[Stored records]
________________________________________

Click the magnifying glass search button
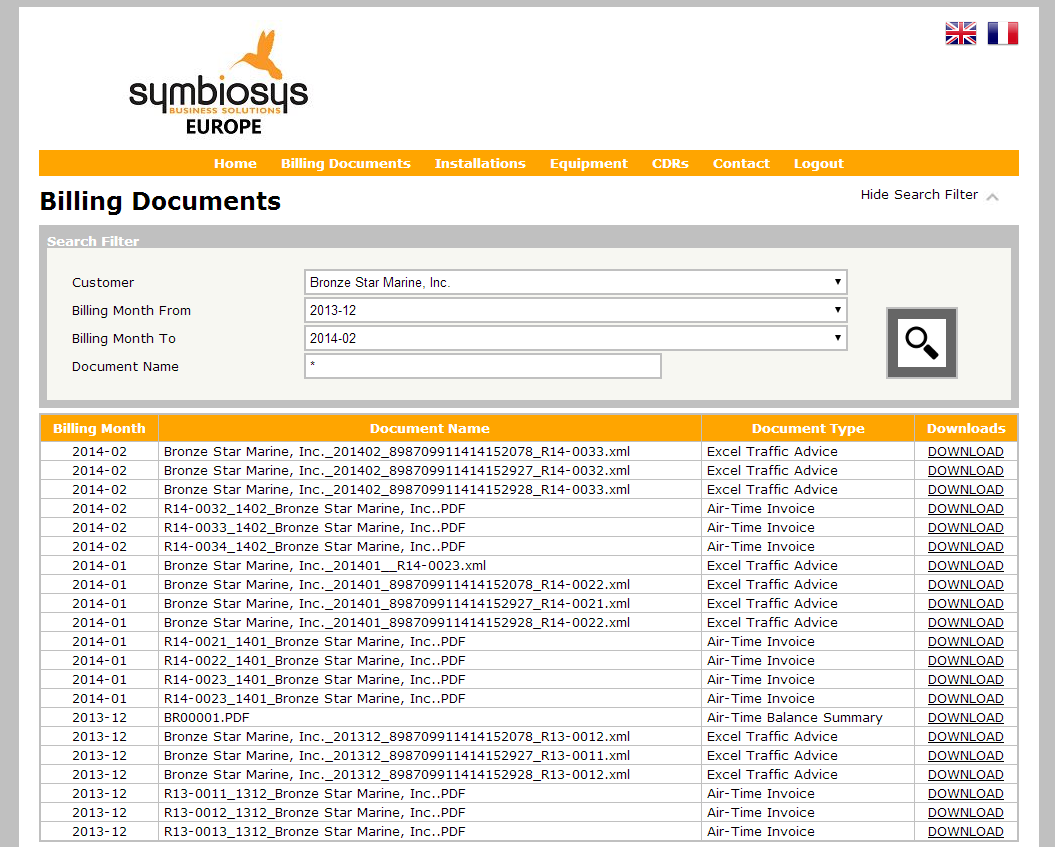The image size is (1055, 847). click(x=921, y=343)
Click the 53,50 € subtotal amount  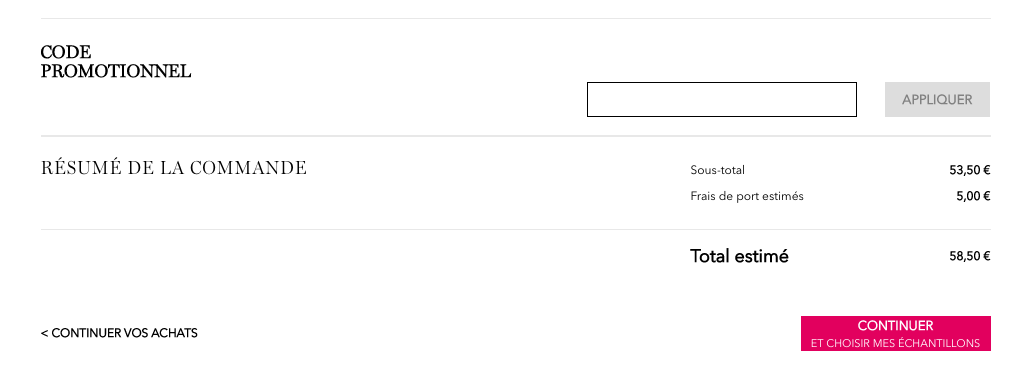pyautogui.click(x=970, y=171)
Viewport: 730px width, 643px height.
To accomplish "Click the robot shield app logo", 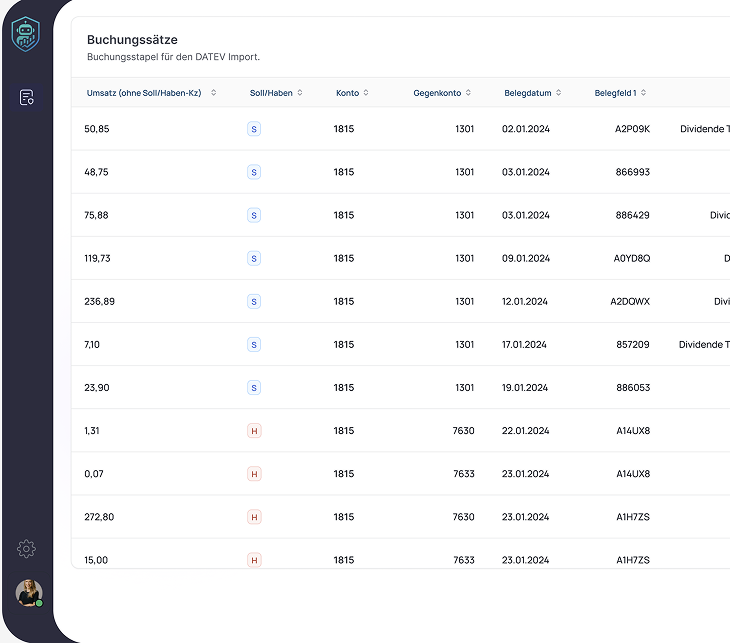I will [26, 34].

________________________________________

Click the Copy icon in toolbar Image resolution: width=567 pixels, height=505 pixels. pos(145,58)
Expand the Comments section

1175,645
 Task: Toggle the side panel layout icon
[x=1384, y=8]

________________________________________

- Work to be completed
Across the entries, each line containing the word "width" is to be counted once; the total alone is to be given.

- Written solution
2